### Required tasks
1) Output the passage of the Tangara cluster article that opens with the words containing "The Tangara School" and closes with "teachers taking communion.".
2) Translate this sentence from the Tangara cluster article into Spanish: "One case linked to the Tangara cluster was reported among the state's new coronavirus cases diagnosed in the 24 hours to 8pm on Thursday."
3) Please write the next part of the Tangara cluster article, picking up after its final sentence.

NSW Police said on Friday that they would not be charging Tangara School for Girls with any breaches of COVID-19 protocols as a coronavirus cluster associated with the school grew to 21 cases on Friday.
"The NSW Police Force has finalised its investigation and determined no breaches of public health orders have taken place," a spokesperson said.
The Tangara School for Girls cluster has increased to 20.Credit:Kate Geraghty
One case linked to the Tangara cluster was reported among the state's new coronavirus cases diagnosed in the 24 hours to 8pm on Thursday.
The school community has been asked not to speak to the media but one Tangara parent anonymously reported alleged breaches of COVID-19 protocols to radio station 2GB.
The parent told host Ben Fordham on Thursday morning that weekly primary school choirs were still being held without social distancing and compulsory Mass had continued, with students and teachers taking communion.
The parent also said school assemblies were not following social distancing guidelines and high school students ran a primary school food stall last Wednesday.

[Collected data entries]
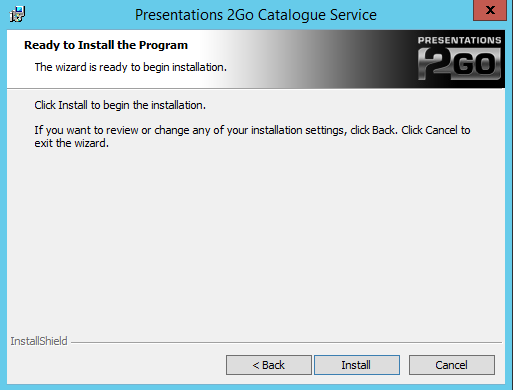Click the word Back within the instruction paragraph
Screen dimensions: 513x390
coord(384,130)
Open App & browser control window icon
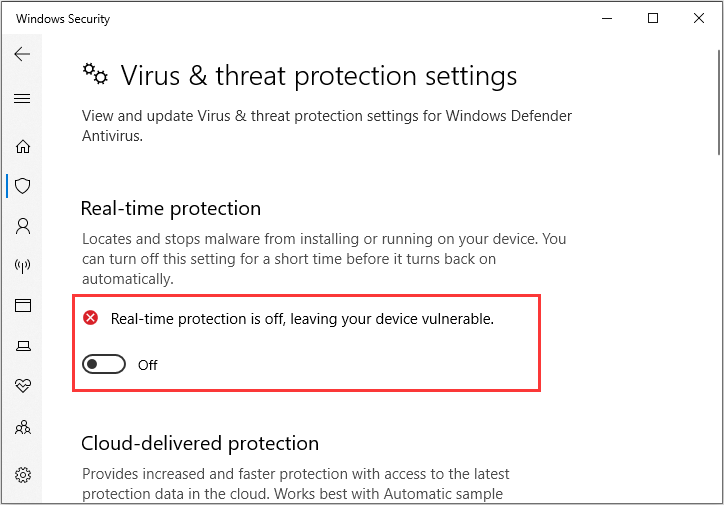Screen dimensions: 724x505 pyautogui.click(x=23, y=306)
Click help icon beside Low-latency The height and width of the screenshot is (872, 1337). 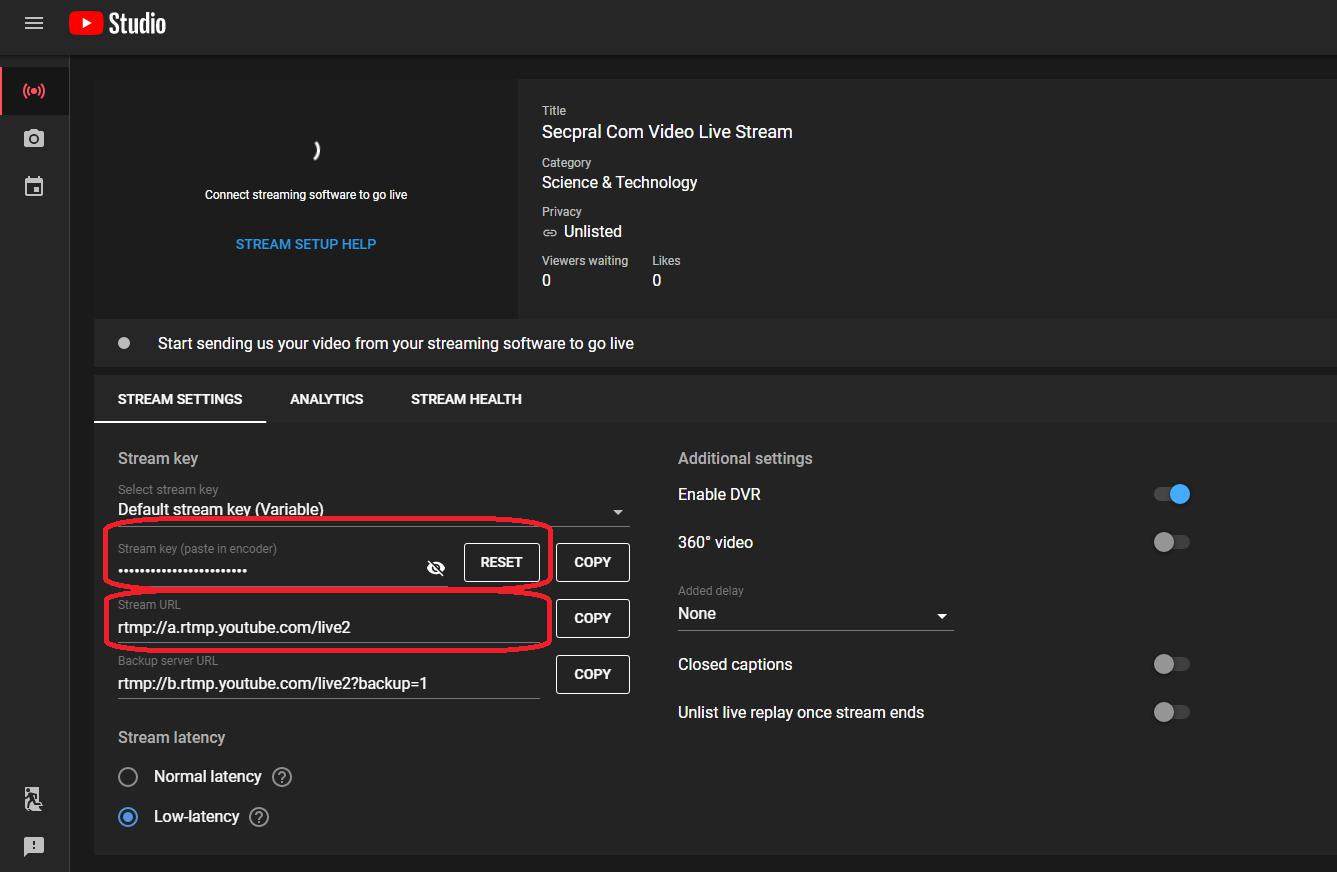click(259, 817)
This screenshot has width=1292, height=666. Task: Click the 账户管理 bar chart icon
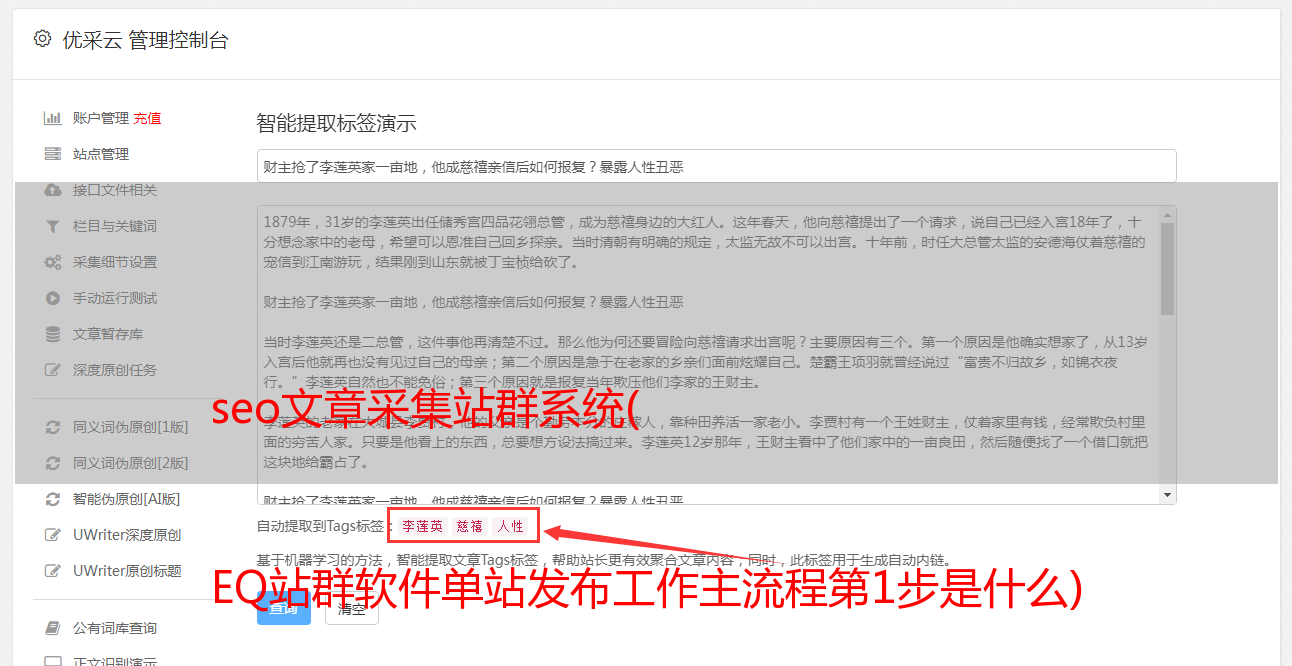[53, 118]
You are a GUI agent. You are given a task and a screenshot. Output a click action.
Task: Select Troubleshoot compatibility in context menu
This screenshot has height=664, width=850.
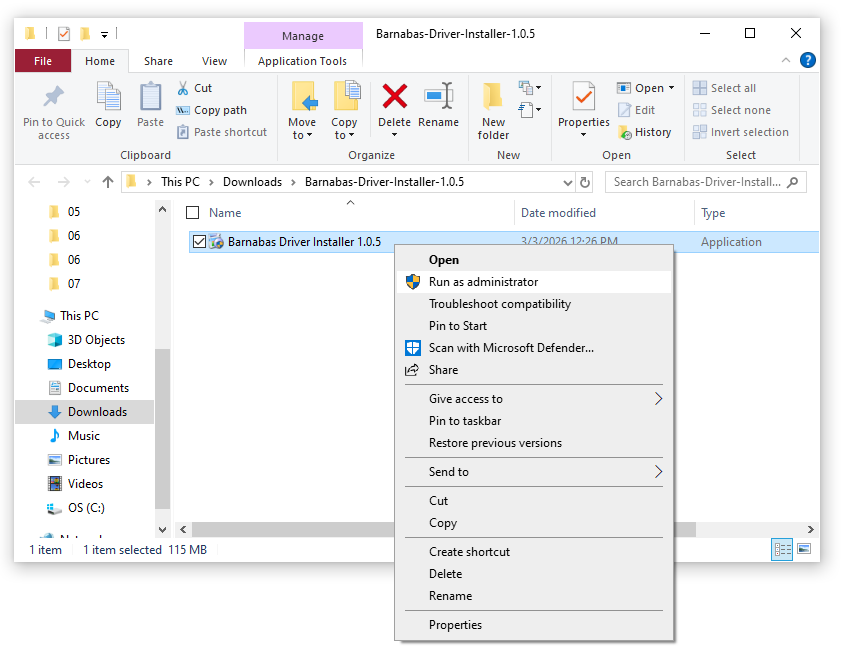tap(500, 304)
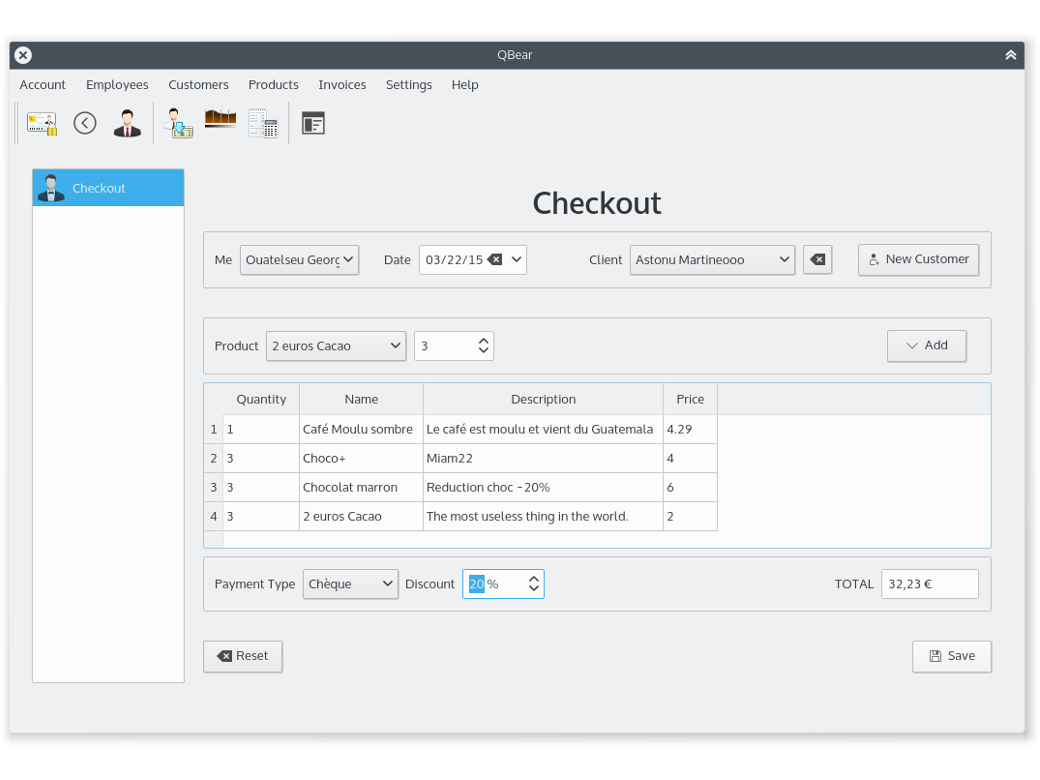
Task: Clear the Client field using the backspace icon
Action: tap(817, 259)
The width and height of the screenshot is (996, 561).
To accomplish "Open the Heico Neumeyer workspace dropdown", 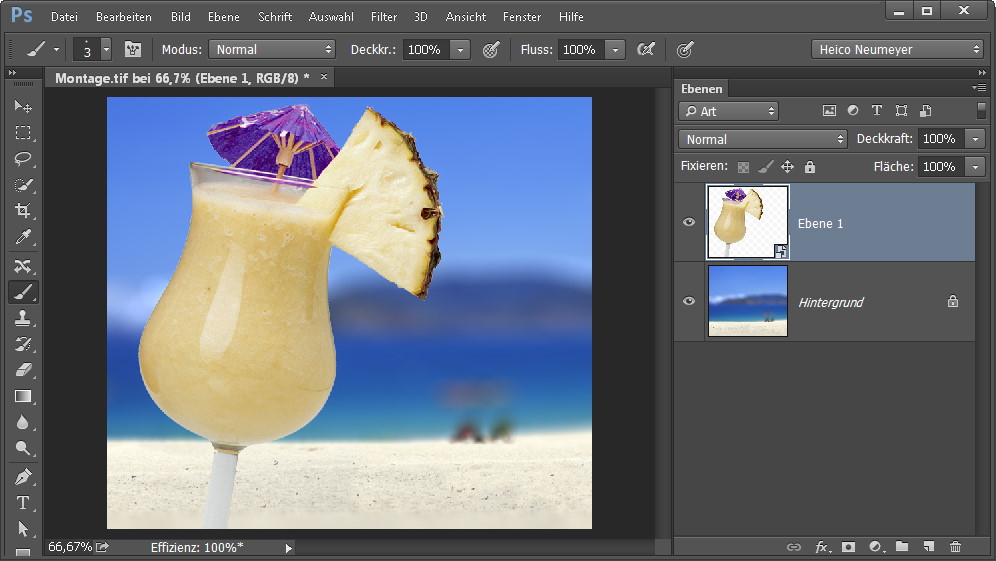I will pos(897,49).
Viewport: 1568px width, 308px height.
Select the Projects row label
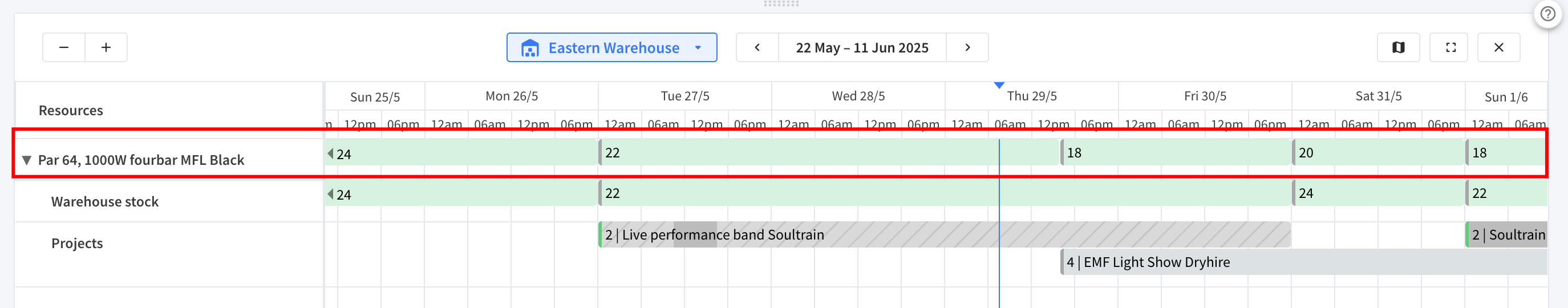pyautogui.click(x=78, y=244)
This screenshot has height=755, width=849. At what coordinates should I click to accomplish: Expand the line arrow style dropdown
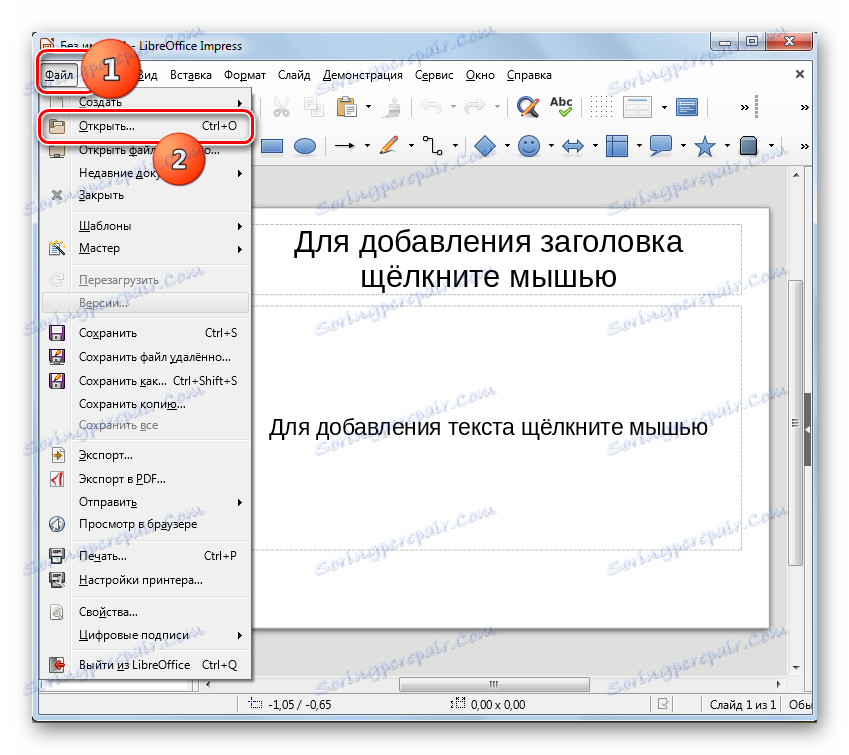click(x=367, y=146)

### Answers to this exercise
1)
The Tangara School for Girls cluster has increased to 20.Credit:Kate Geraghty
One case linked to the Tangara cluster was reported among the state's new coronavirus cases diagnosed in the 24 hours to 8pm on Thursday.
The school community has been asked not to speak to the media but one Tangara parent anonymously reported alleged breaches of COVID-19 protocols to radio station 2GB.
The parent told host Ben Fordham on Thursday morning that weekly primary school choirs were still being held without social distancing and compulsory Mass had continued, with students and teachers taking communion.

2) Se informó de un caso vinculado al brote de Tangara entre los nuevos casos de coronavirus del estado diagnosticados en las 24 horas previas a las 8 p. m. del jueves.

3)
In a letter to the school community, Tangara principal Rita Sakr said the school had observed NSW government guidelines leading up to, during and after lockdown.
"This continues to apply to all school activities including assemblies, Mass, choirs and guidance around food items," she said.
A Tangara spokesperson told Nine News that the independent Catholic Opus Dei school would co-operate with any investigations but had very little concern.
The spokesperson also told Nine that the school was unaware NSW Health had called on NSW Police to assist with investigations.
A NSW Police spokesman on Thursday night confirmed police had investigated whether the school had breached COVID-19 protocols.
"The NSW Police Force is working with NSW Health and the NSW Department of Education to determine whether there have been any breaches of current public health orders," a NSW Police spokesperson said.
Several Tangara students diagnosed with COVID-19 had attended a study-and-prayer retreat organised by Opus Dei's Eremeran Hills Study Centre at Bargo Convention Centre, about 90 kilometres south-west of Sydney.
NSW Premier Gladys Berejiklian and Chief Health Officer Kerry Chant have this week reinforced a message that school excursions and overnight stays should not be held during the pandemic.
Tangara has denied it had any knowledge of the Eremeran study retreat attended by its students, and said no Tangara teachers attended the event.
"Eremeran is a third-party provider ... Bookings are undertaken directly with the organisation and the school plays no role in organising or monitoring attendees," Ms Sakr said.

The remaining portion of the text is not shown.